Kreieren durfte den Part der junge Gruppentänzer Lennard Giesenberg. Womit er nun zu glänzen versteht, ist alles andere als technisches Heckmeck. Angesichts des inszenierten Leids, der Zerrissenheit und sich bisweilen parallel dazwischen schiebender Tableaus positiver Messages und Energie strahlt Giesenberg eine zurückhaltende Ruhe aus. Er verkörpert jemanden, der innere Bewegtheit durch ein Kameraobjektiv festzuhalten und gleichzeitig zu begreifen versucht, was seine Augen sehen müssen.
Beim Knipsen der Toten trifft der Pressefotograf auf eine Witwe (Anna Laudere), die mütterlich-warmherzig ihren Mantel jenem Soldaten umlegt, der weiter reglos am Portalrahmen zusammengesunken kauert. Enorme Bedeutung gewinnt in diesem Ballett das darstellerische Element – bis hin zum Erscheinen des Ersten Solisten Aleix Martinez. Er trägt einen weißen Koffer mit sich, ein bei Neumeier oft wiederkehrendes Requisit. Einmal fallen ihm Erinnerungen in Form von Fotos und einem Kinderspielzeug heraus. Später wiegt er zu schwer, um ihn von der Bühne zu schieben. Martinez vermag sich dahinter nahezu komplett unsichtbar zu machen. Auch in seinem Gestenvokabular schrumpft er oft in regelrecht butohesker Manier in sich zusammen.

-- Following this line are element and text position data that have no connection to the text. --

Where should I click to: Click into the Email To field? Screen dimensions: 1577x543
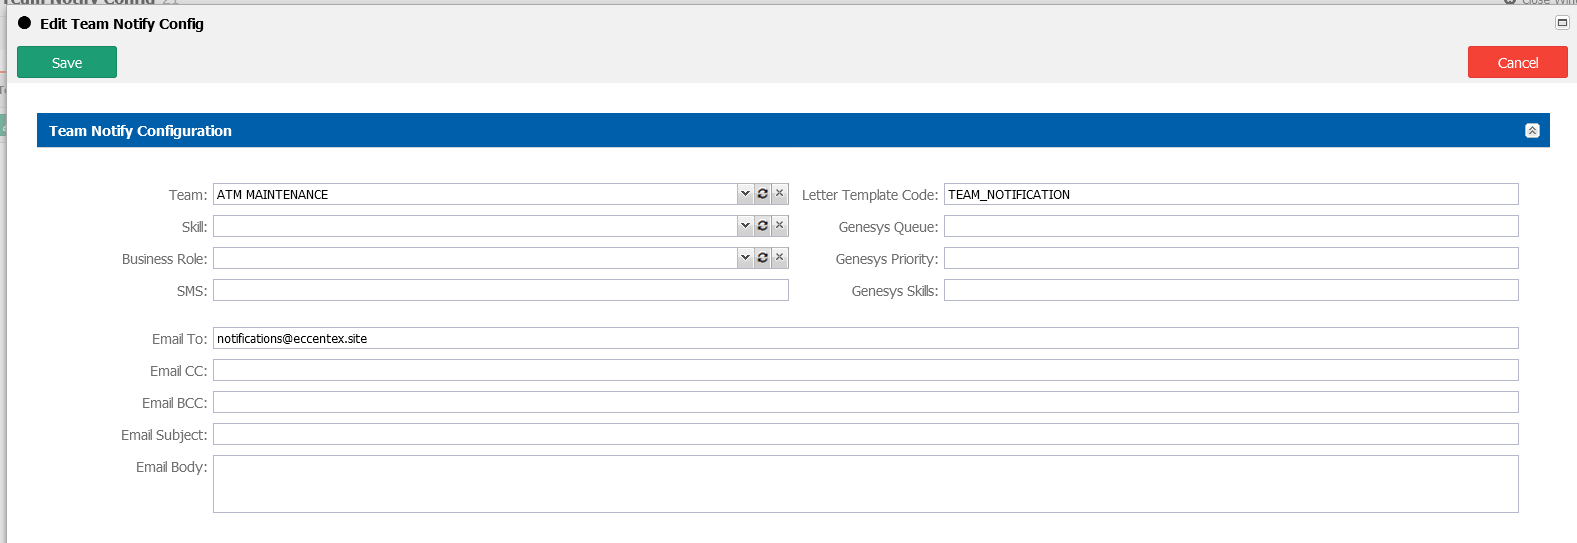tap(865, 338)
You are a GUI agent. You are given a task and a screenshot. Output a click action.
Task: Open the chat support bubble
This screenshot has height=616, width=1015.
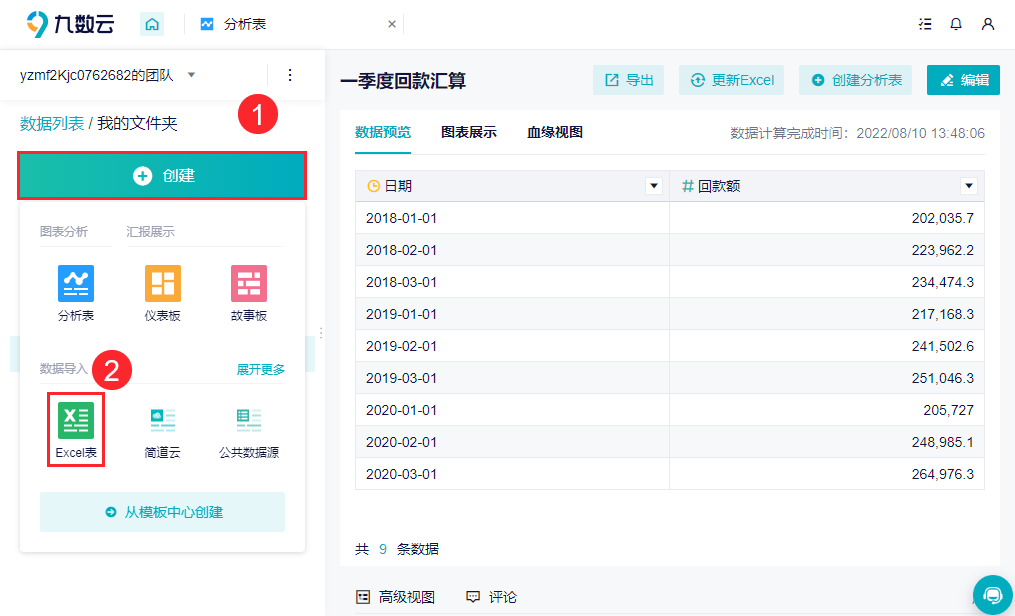tap(993, 595)
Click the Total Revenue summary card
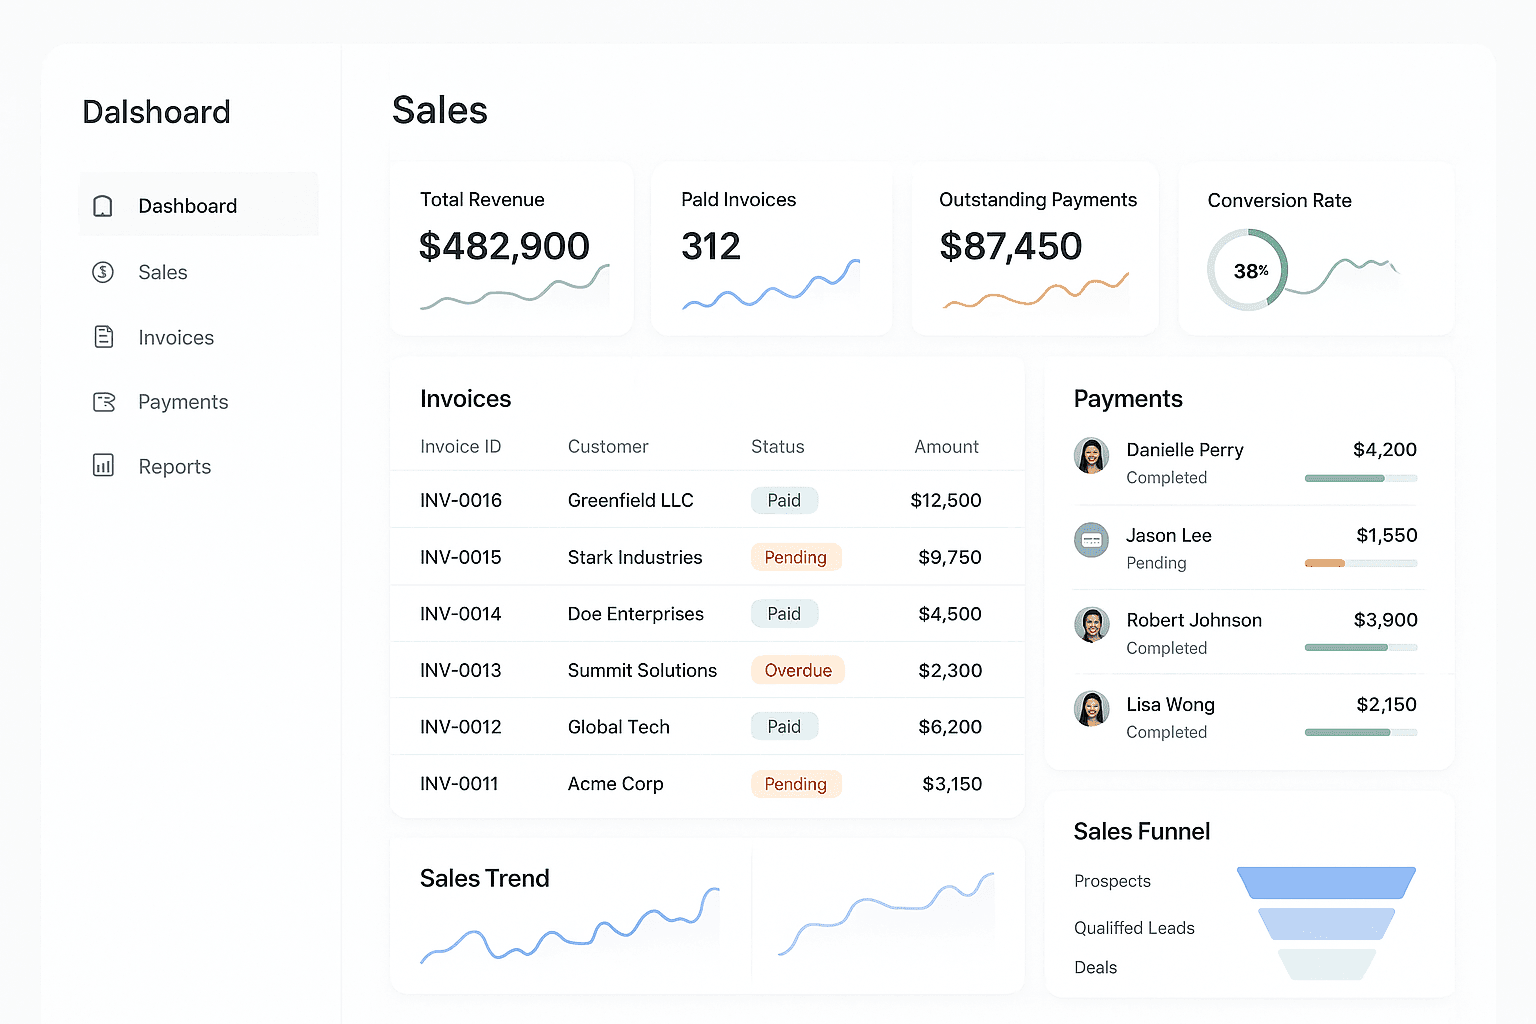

Krieg und Vertreibung werden in ihrer für jeden machtlosen Beobachter aufwühlenden Unfassbarkeit durch seine dominante, im Sondieren von Situationen anders geartete Gefühlspräsenz unweigerlich allgegenwärtig.
Was für eine aufreibende Partie, zu der Aleix Martinez gewiss selbst viel kreativ beigetragen hat. Sie ist handwerklich und tänzerisch raffiniert gestrickt und ermöglicht Neumeier, der häufig mit der Wirkung von Kontrasten arbeitet, immer wieder aufs Neue gegensätzliche emotionale Ausdrucksebenen miteinander zu verzahnen. Auf wundersame Weise bleibt damit das Gebethafte, die Sehnsucht im Rahmen einer Messe bis zum Schluss gewahrt. Ganz am Ende knien die Tänzer nieder und strecken jeweils einen Arm mit nach oben gedrehter Handfläche nach vorne aus. Für seine Friedensbitte genügt Neumeier nach zwei Stunden beeindruckender kitschfreier Tanz- und Spielleistungen (trotz weißer Türen, die die Gefallenen in weißes Licht führen) eine einzige, summierende, schlichte Pose. Nicht alles war, aber das ist grandios.